Cable Reverse Preacher Curl
- Zielmuskel
- Brachioradialis
- Synergistenmuskeln
- Biceps Brachii, Brachialis
- Equipment
- Cable
- Körperregion
- Forearms
- Typ
- Strength
The cable reverse preacher curl is a forearm-focused isolation exercise that primarily targets the brachioradialis, with the biceps brachii and brachialis assisting. Using an overhand (pronated) grip on a cable braced over a preacher bench, it builds forearm and elbow-flexor strength while keeping constant tension on the muscle through the full range.
Cable Reverse Preacher Curl: So führst du sie aus
- 1Set a preacher bench in front of a low cable pulley and attach a straight or EZ bar to the cable.
- 2Sit with your chest against the pad and the backs of your upper arms resting flat on the bench.
- 3Take an overhand (pronated) grip on the bar, hands roughly shoulder-width apart, palms facing down.

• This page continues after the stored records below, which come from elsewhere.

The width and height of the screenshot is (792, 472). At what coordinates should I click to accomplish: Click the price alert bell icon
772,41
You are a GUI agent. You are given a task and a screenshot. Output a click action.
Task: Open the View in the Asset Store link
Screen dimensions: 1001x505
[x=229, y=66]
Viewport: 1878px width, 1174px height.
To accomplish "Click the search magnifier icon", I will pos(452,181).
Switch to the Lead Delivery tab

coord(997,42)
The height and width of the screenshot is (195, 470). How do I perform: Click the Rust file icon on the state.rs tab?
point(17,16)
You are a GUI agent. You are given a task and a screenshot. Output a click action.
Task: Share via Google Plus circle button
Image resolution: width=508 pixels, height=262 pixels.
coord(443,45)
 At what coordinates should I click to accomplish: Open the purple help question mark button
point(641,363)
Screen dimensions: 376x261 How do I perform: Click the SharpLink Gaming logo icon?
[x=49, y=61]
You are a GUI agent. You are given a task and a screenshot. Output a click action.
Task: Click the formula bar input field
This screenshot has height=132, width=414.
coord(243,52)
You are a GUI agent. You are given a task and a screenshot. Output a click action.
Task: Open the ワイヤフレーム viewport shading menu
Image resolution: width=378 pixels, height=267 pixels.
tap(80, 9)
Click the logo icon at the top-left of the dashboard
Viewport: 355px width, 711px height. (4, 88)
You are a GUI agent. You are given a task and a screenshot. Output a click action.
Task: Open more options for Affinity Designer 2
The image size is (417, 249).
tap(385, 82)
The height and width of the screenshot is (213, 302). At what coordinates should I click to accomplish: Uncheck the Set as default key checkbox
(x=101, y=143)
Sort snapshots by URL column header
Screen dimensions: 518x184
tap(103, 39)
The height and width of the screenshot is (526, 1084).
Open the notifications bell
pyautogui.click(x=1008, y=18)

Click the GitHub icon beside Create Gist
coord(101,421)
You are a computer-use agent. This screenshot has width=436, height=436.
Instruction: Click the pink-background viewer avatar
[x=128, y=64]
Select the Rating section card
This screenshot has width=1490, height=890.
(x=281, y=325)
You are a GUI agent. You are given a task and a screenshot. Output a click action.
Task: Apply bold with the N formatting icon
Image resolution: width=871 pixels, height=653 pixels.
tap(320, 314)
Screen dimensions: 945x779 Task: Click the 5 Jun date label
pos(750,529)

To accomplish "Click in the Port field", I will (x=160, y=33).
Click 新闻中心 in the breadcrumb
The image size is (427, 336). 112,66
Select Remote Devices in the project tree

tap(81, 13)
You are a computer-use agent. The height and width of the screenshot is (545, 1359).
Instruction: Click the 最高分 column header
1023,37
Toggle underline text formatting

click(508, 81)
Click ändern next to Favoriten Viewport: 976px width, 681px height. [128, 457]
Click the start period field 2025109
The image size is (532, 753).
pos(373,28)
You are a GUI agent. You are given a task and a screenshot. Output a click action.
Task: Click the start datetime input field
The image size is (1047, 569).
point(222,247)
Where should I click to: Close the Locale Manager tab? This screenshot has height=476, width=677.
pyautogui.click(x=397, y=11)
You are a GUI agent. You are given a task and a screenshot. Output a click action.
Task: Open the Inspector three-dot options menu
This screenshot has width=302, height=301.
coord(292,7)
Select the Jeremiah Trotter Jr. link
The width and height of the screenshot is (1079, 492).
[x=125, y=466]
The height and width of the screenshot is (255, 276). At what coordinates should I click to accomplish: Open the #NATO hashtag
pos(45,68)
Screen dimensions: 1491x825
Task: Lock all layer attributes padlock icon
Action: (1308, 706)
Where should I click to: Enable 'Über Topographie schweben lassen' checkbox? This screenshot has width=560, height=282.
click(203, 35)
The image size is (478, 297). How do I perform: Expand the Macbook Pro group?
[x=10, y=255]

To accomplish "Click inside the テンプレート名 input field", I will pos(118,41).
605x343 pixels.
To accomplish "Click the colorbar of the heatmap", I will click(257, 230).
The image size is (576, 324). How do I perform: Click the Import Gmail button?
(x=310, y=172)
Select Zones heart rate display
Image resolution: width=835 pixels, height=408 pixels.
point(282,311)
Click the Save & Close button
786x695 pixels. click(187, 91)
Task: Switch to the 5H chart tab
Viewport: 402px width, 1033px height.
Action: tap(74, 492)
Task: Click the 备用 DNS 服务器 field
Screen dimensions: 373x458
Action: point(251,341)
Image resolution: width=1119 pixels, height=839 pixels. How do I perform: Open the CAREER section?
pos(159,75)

- 4Start with your arms nearly extended so the cable keeps tension on your forearms.
- 5Curl the bar up toward your shoulders by bending only at the elbows, keeping your wrists firm and straight.
- 6Squeeze your forearms at the top, holding briefly without letting your upper arms lift off the pad.
- 7Lower the bar slowly under control until your elbows are almost fully extended.
- 8Complete your reps, then return the bar to the pulley with control.
Technik-Tipps
- Keep your wrists locked in a neutral, straight line throughout the rep so the work stays on the brachioradialis instead of the wrist flexors.
- Move only at the elbow joint; your upper arms should stay pinned to the preacher pad from start to finish.
- Use a controlled tempo and a slow negative to make the most of the cable's constant tension.
- Start lighter than you would for a regular curl, since the pronated grip is weaker and easy to overload.
- Pause briefly at the top contraction rather than swinging the weight to reach it.
Häufige Fehler
- Letting your wrists bend or roll under the load, which shifts work off the forearms and strains the wrist joint.
- Lifting your elbows off the pad to swing the weight up, which removes tension from the target muscles and cheats the rep.
- Loading too heavy for the pronated grip, forcing body english that reduces forearm activation and risks the elbow.
- Cutting the range short by not extending the elbows at the bottom, which loses the stretch and the constant-tension benefit of the cable.
- Rushing the lowering phase, wasting the eccentric portion that drives forearm growth.
Häufig gestellte Fragen
What muscles does the cable reverse preacher curl work?
It primarily targets the brachioradialis in the forearm, with the biceps brachii and brachialis assisting as synergists.
What's the difference between a reverse curl and a regular curl?
A reverse curl uses an overhand (pronated) grip, which shifts emphasis onto the brachioradialis and forearm, while a regular curl uses an underhand grip that targets the biceps more directly.
Why use a cable instead of a barbell or dumbbells?
The cable keeps constant tension on the brachioradialis through the whole range, including the bottom where free weights lose resistance, making it well suited to forearm isolation.
How many sets and reps should I do?
Because this is a forearm isolation move, higher reps work well — aim for about 3 sets of 10 to 15 reps with a weight you can control through a full range.
Is the cable reverse preacher curl good for beginners?
Yes. The preacher pad braces your arms and the cable enforces a smooth path, so it's easier to keep strict form than with standing reverse curls — just start light because the pronated grip is weak.